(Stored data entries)
┄┄┄┄┄┄

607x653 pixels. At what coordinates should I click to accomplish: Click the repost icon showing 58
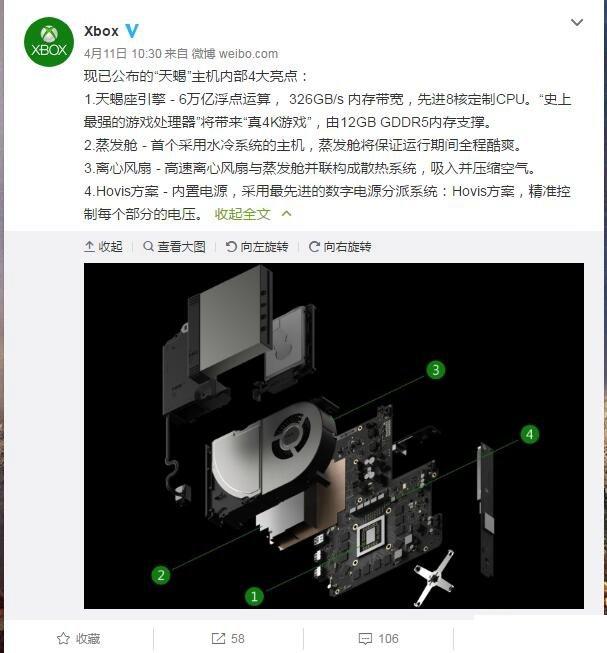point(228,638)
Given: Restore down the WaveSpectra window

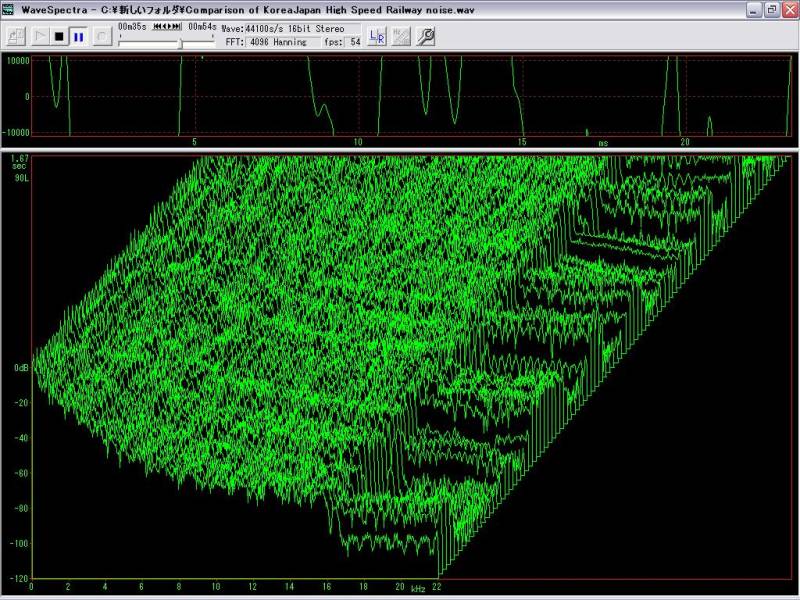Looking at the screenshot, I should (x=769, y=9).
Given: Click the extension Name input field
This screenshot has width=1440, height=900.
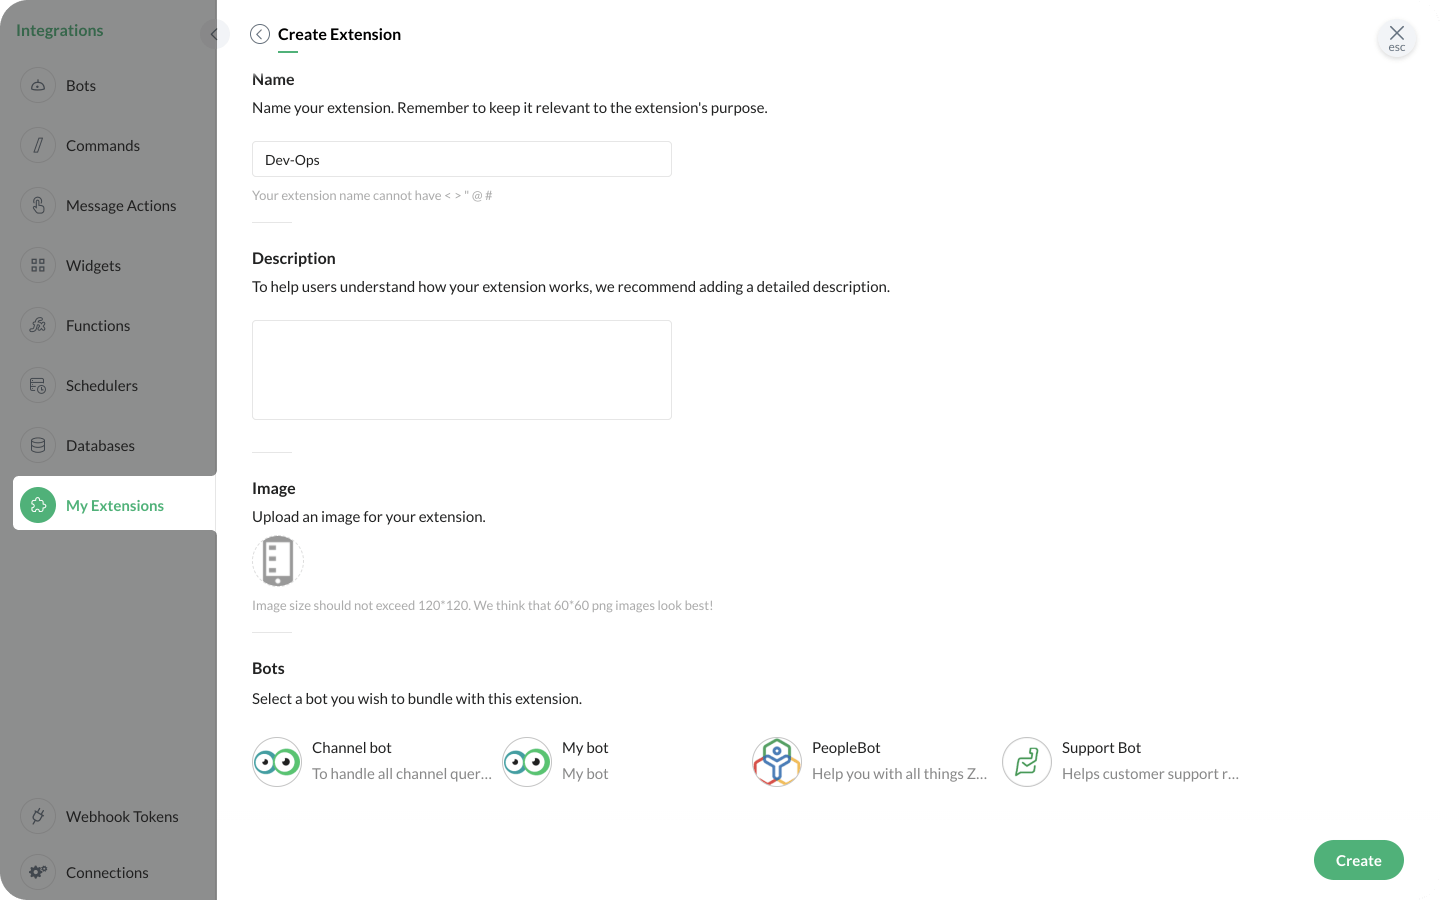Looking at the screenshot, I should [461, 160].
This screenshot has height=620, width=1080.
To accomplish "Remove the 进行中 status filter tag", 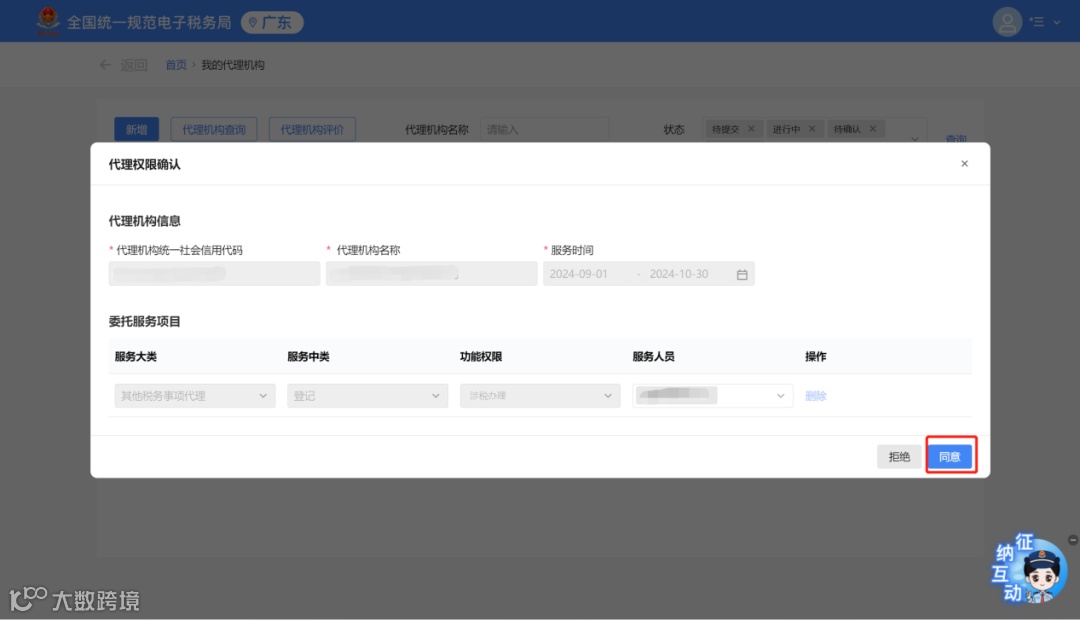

┄┄┄┄┄┄

• **What you need to do**:
Only one thing is required: an exact printout of the lines from the line containing "Given: Click the extension Name input field" through the last line of the records, pictures excluded.

• **Exercise answer**:
Given: Click the extension Name input field
This screenshot has width=1440, height=900.
Looking at the screenshot, I should [461, 160].
This screenshot has height=620, width=1080.
To accomplish "Remove the 进行中 status filter tag", 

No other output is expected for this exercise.